A Fairfax Circuit Court finds the parties’ formation of three companies in 2007 to conduct business in Afghanistan and the U.S. supported plaintiff’s claim of an oral agreement to form a partnership, but plaintiff has failed to show the partnership had paid all its debts, to allow the trial court to assess damages based on partnership profits after plaintiff dissociated himself from the partnership in 2010; the court enters judgment for defendant.
Prior to 2007, defendant Bahman Shahkarami and third-party defendant Mohammad Hussain were partners operating Renaissance Construction Services and Supplies Corporation. In July 2007, plaintiff Mahmood Sahraeyan and defendant orally agreed that plaintiff would receive a percentage of all profits, assets and inventory of Armada Afghan Inc. and Royal Armada LLC and an additional percentage of all profits, assets and inventory of Ascend Inc. Armada Afghan is a corporation in the business of providing material to the U.S. government for use by the U.S. military in Afghanistan. Royal Armada is a subsidiary of Armada Afghan and was formed to process Armada Afghan invoices to the U.S. government. Ascend is also a subsidiary of Armada Afghan and is also in the business of providing material to the U.S. government for use by the U.S. military in the U.S. The parties created three companies in 2007 in order to do business with the U.S. government. Ascend was specifically created to assume the operations of Renaissance.
At issue is whether a partnership existed between plaintiff and defendant and if so, what is the correct measure of damages.
Under Virginia law, a partnership exists when there is an agreement, either written or oral, between two or more persons to carry on a business for profit. In order to qualify as a partnership, the partners must engage in multiple transactions and not just one single transaction.
In this case, I find that plaintiff and defendant made an oral agreement in July 2007 to carry on a business for profit – in other words, I find the parties formed a partnership. In order to fulfill the agreement, the parties created Armada Afghan, Royal Armada and Ascend. The evidence clearly establishes that the parties carried on these businesses for profit. The evidence also shows plaintiff was paid a portion of the companies’ profits. Under Va. Code § 50-7, the sharing of profits is prima facie evidence of the existence of a partnership. I find that plaintiff and defendant created a general partnership.

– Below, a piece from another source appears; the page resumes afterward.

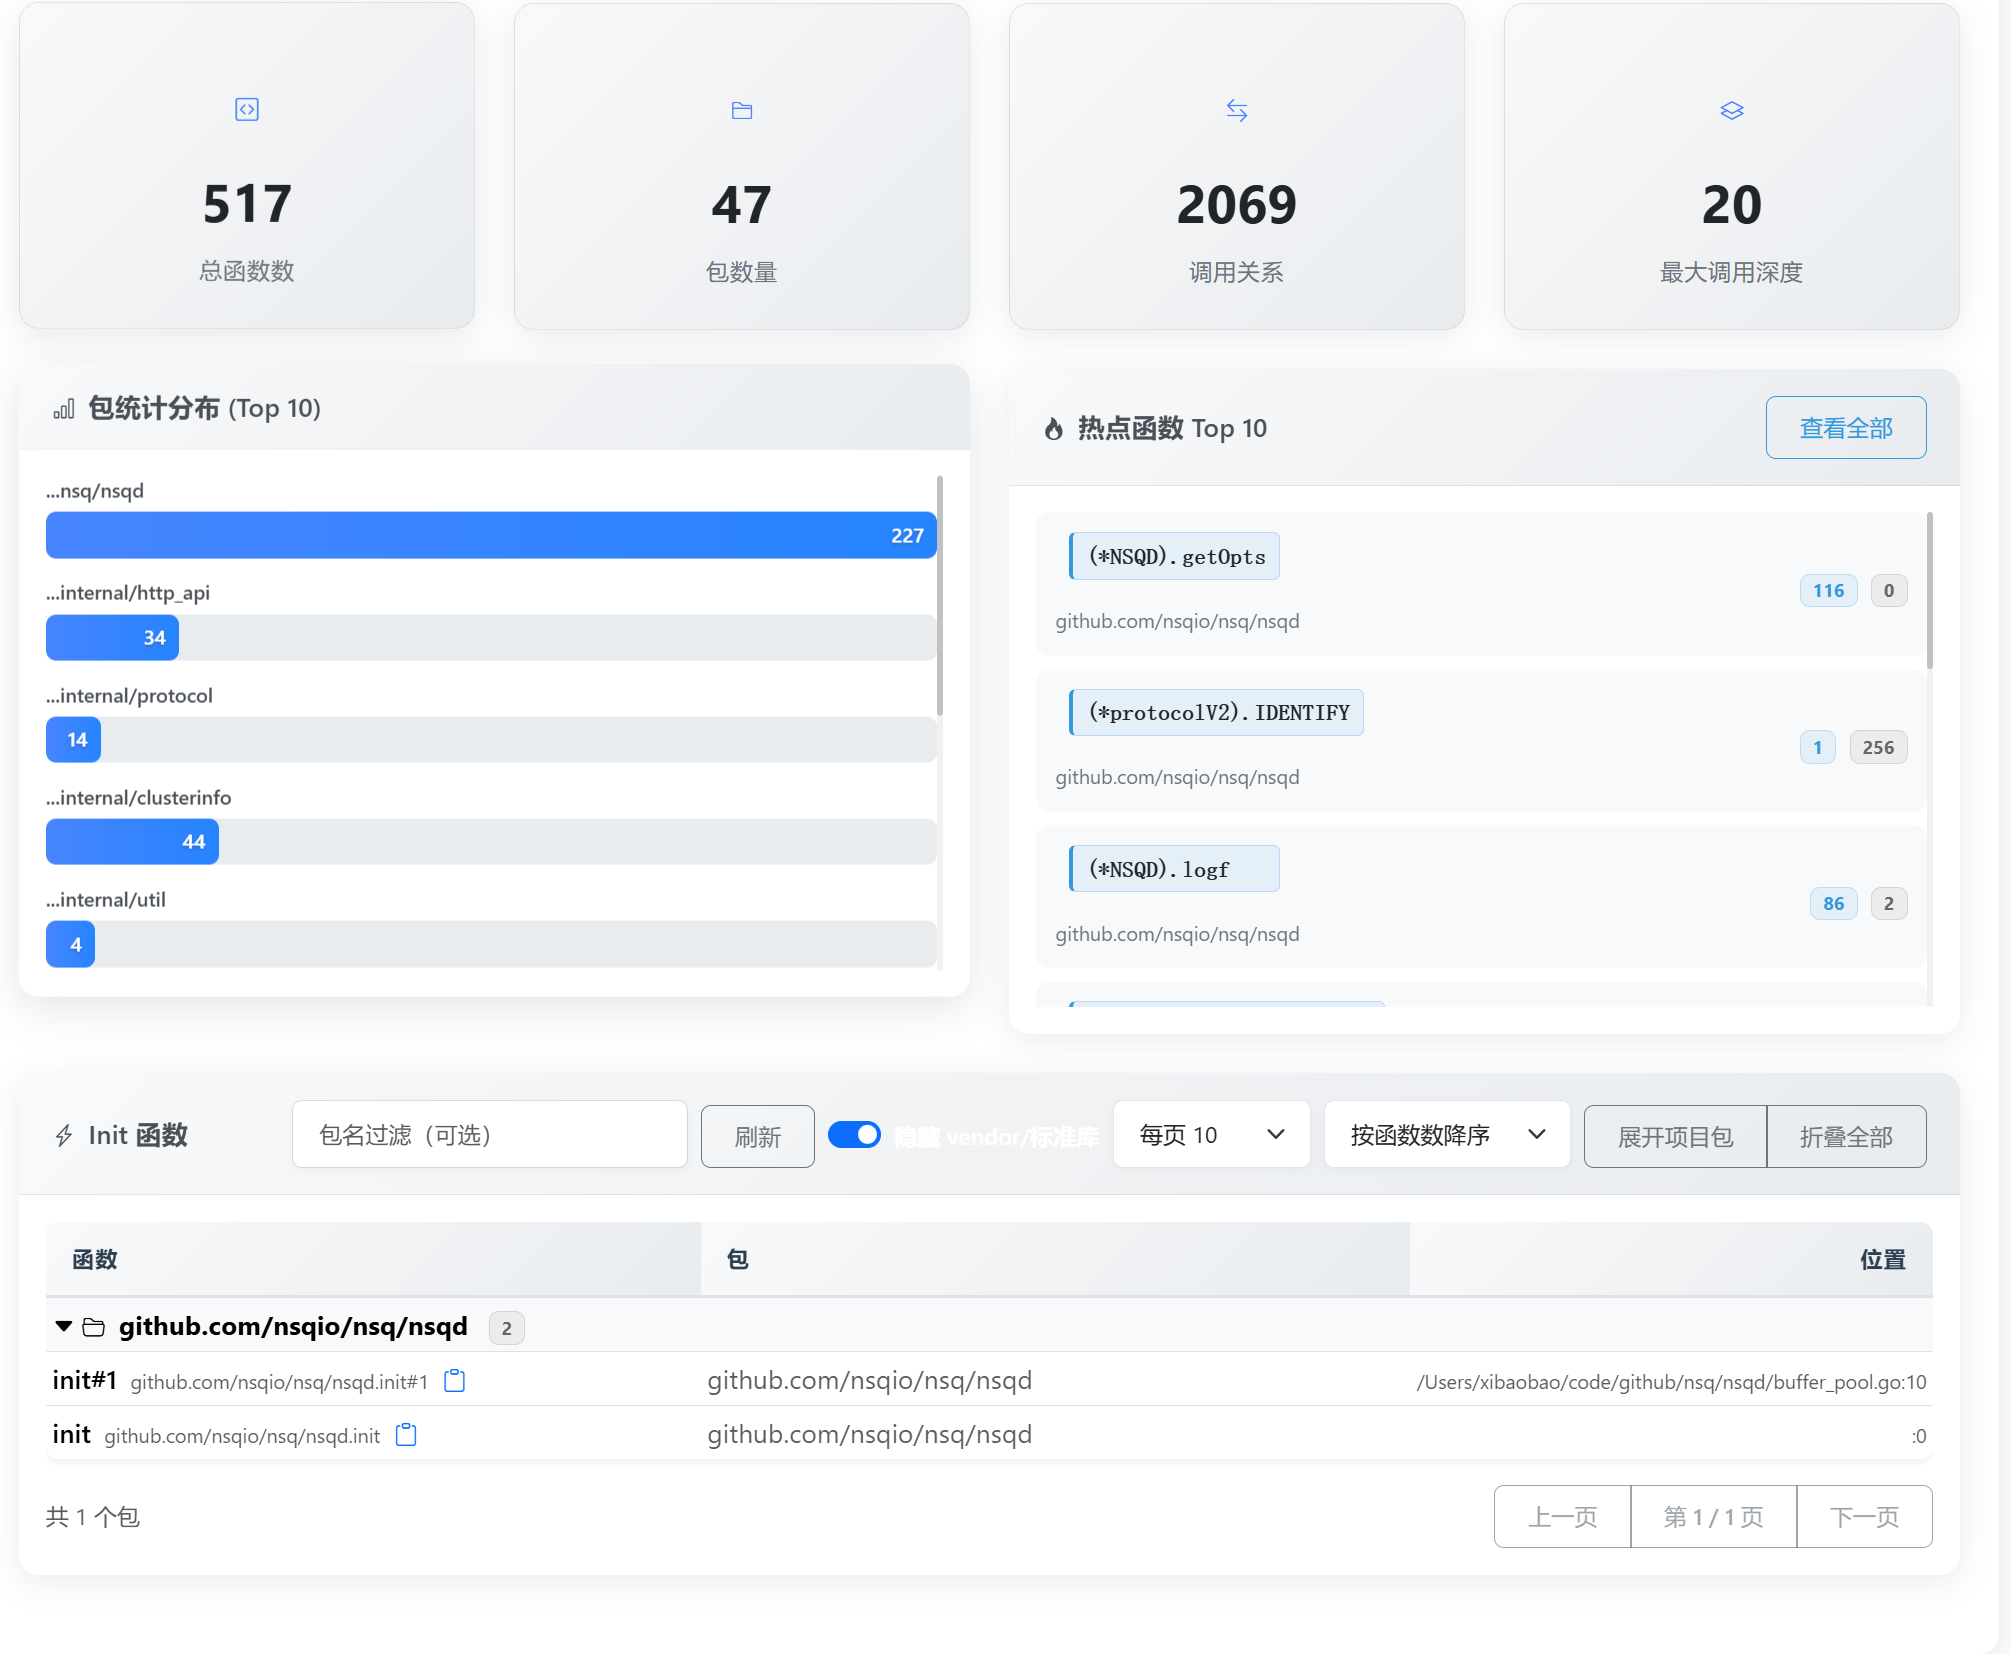Click the collapse all button
Image resolution: width=2011 pixels, height=1654 pixels.
pos(1846,1136)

A partnership does not require adherence to formalities that are required of corporations and other similar business structures. A partnership may, but is not required, to file a partnership statement. Thus, the partnership’s failure here to adhere to certain formalities does not prove there was no partnership. Although defendant argues there was no meeting of the minds to form an agreement, the parties created three different companies to make their partnership agreement a reality and successfully ran these businesses for profit for a few years. I find there was a meeting of the minds sufficient to form an agreement.
Finally, defendant argues the agreement to work together was brought to fruition in Afghanistan, thus, it is inappropriate to litigate this matter here. Under choice of law principles, however, this argument fails. This matter involves an oral partnership agreement where choice of law terms do not exist. Applying Virginia choice of law principles, the partnership agreement took place in Virginia; therefore I must apply Virginia law. Also, the action was brought in Virginia and the court must apply Virginia law.

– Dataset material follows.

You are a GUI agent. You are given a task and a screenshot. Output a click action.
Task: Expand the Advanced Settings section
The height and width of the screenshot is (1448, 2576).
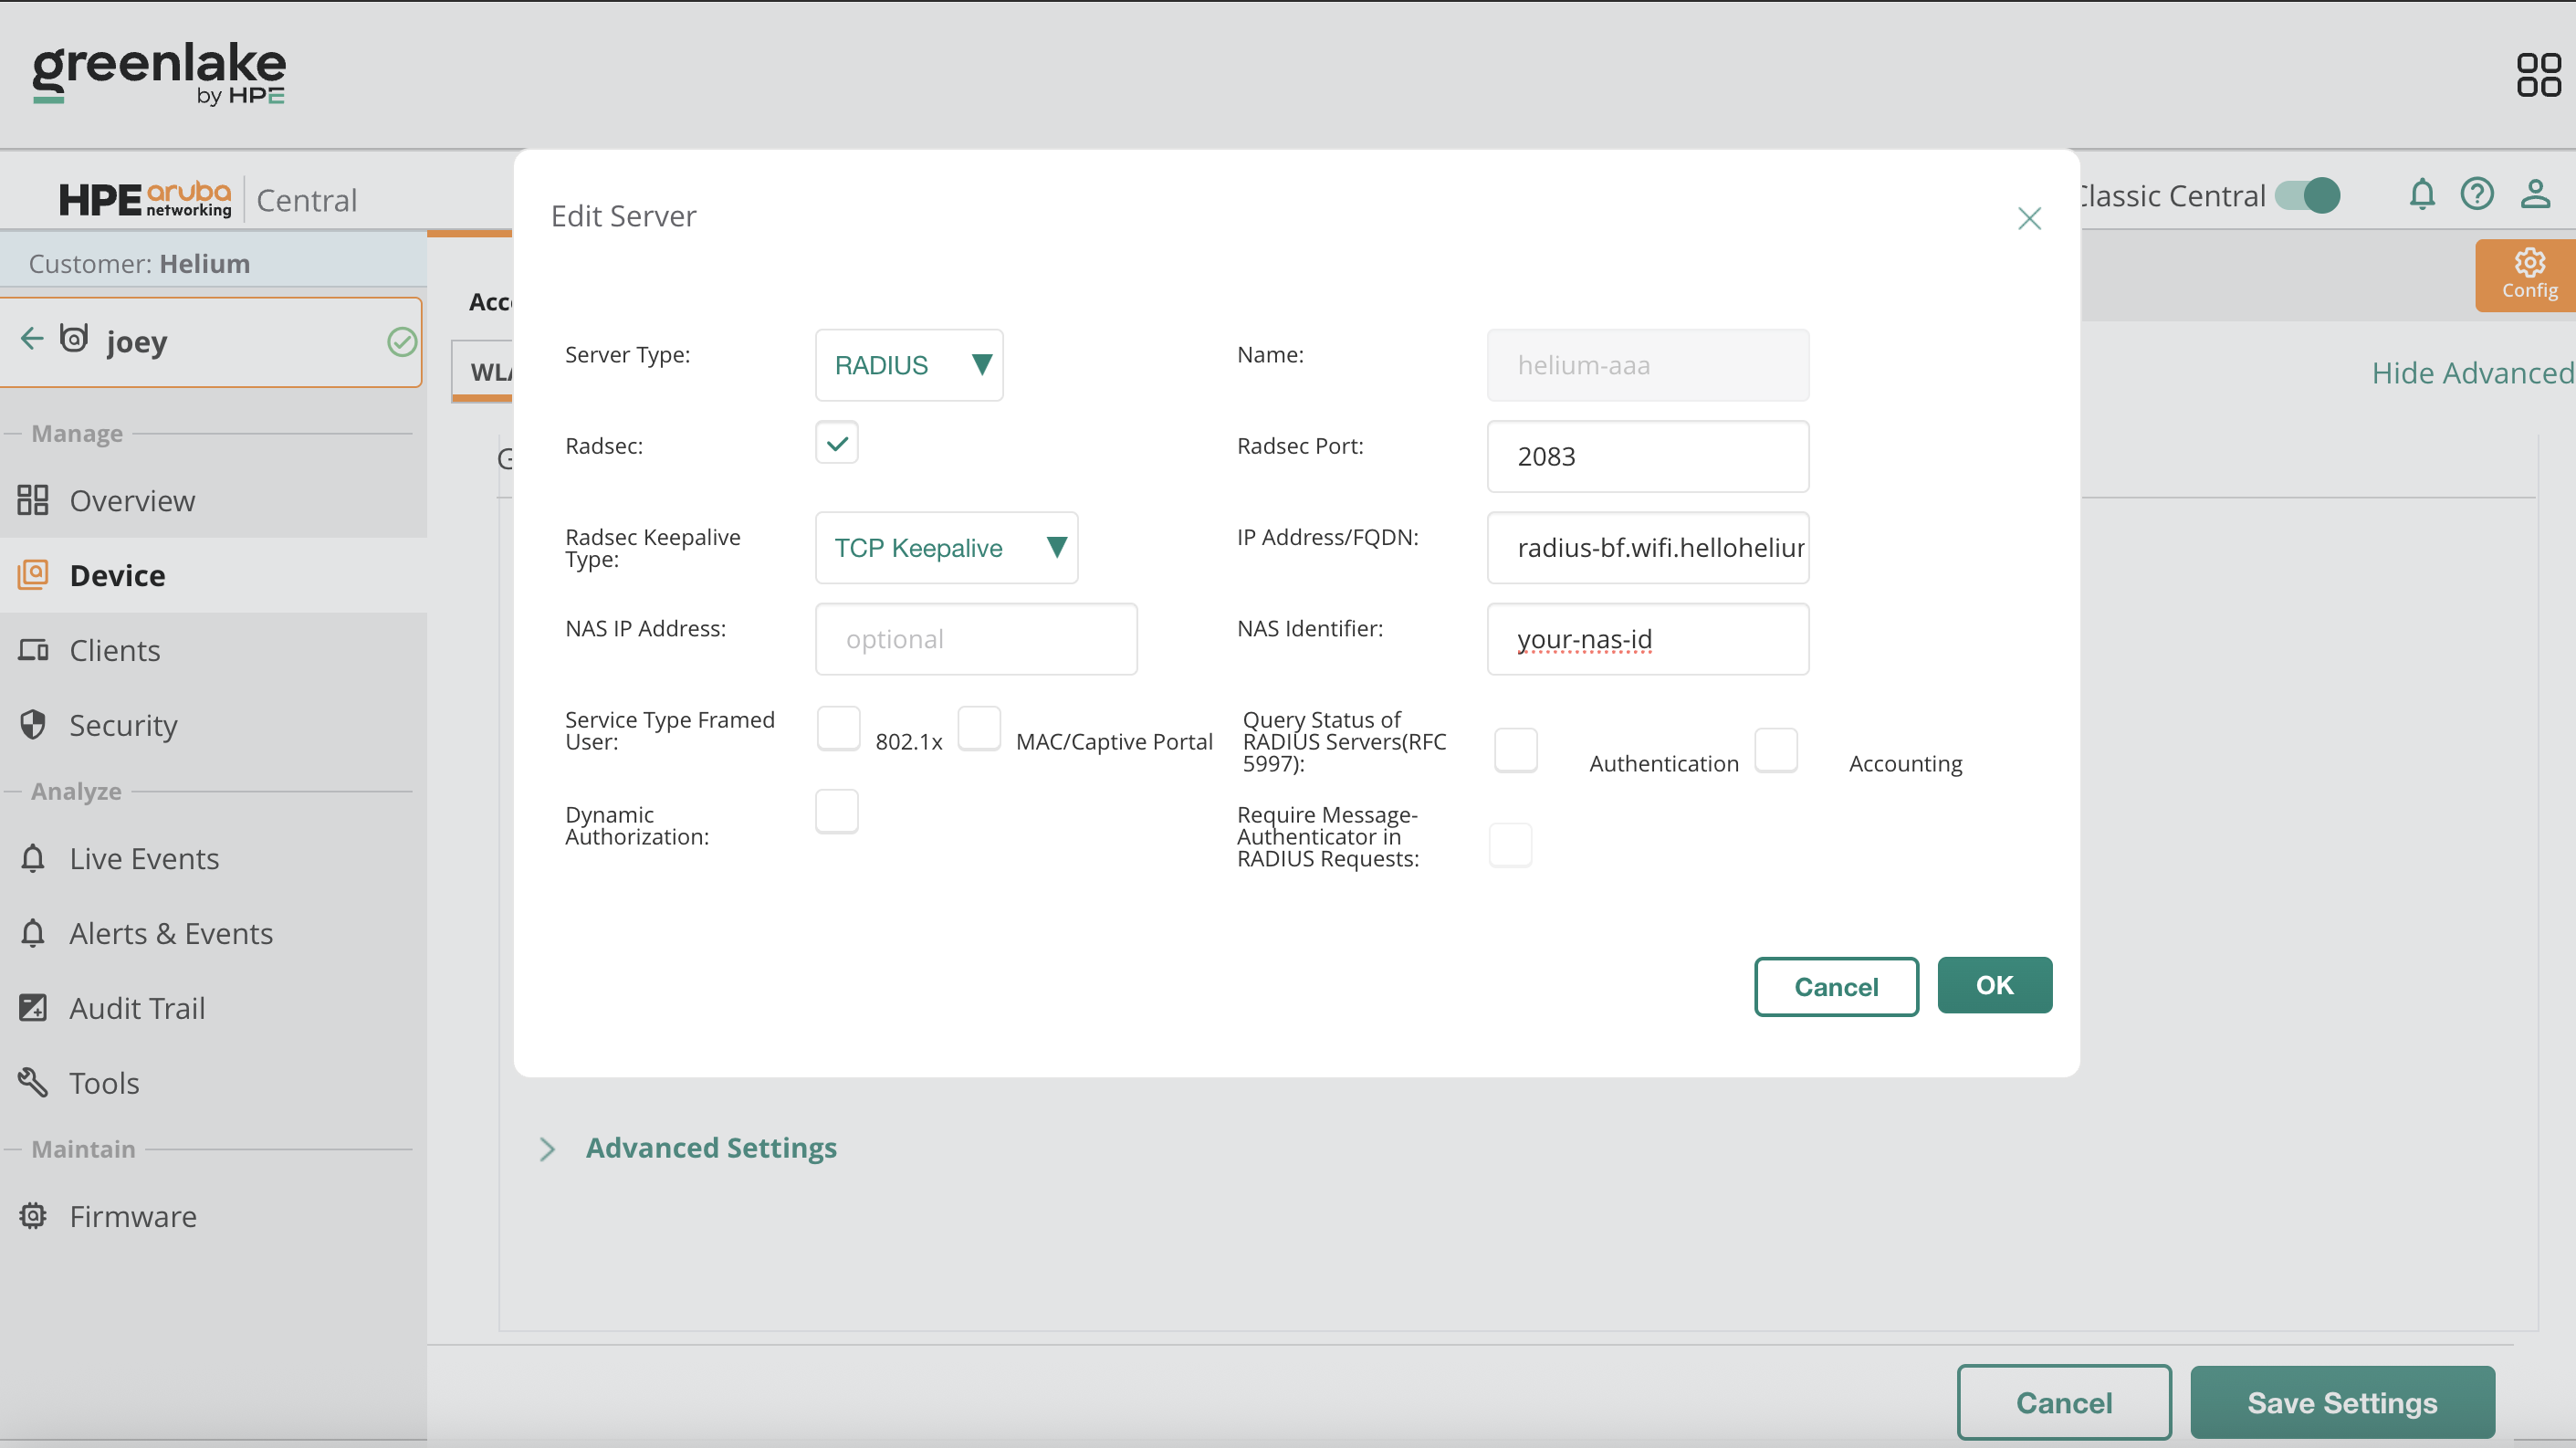tap(709, 1147)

In order to determine damages, I must first determine the date of dissociation of the partnership. Absent an agreement, the dissociation of a partnership occurs upon the notice of the express will of any single partner to withdraw as a partner. Plaintiff dissociated from the partnership when he gave his notice on Sept. 31, 2010. No agreement for his interest was reached within 120 days of his written demand for payment. Thus, the court must look to the evidence to determine the buyout price of his interest.
Under Va. Code § 50-73.112(B), the buyout price is the amount that would have been distributable if the partnership were sold at a price equal to the greater of the liquidation value or the value based on a sale of the entire business as a going concern without the dissociated partners and the partnership were wound up as of that date.
The court does not have sufficient direct evidence to determine the partnership debts from the partnership profits. Without information regarding partnership liabilities, the court is unable to appropriately settle the accounts of the partnership. Testimony by one party and two vague emails do not satisfy plaintiff’s burden of proof. Without sufficient evidence regarding partnership liabilities, a determination of damages is not possible. Plaintiff’s argument that his damages are merely his 23.33 percent of all accounts receivable (because all debts had been paid) is attractive; however, this argument is legally insufficient.
Judgment for defendant.
Sahraeyan v. Shahkarami (Smith) No. CL 2013-9758, July 15, 2014; Fairfax Cir.Ct.; Jennifer A. Brust for plaintiff; Dana G. Theriot for defendant; Jerome P. Friedlander II for third-party defendant. VLW 014-8-074, 10 pp.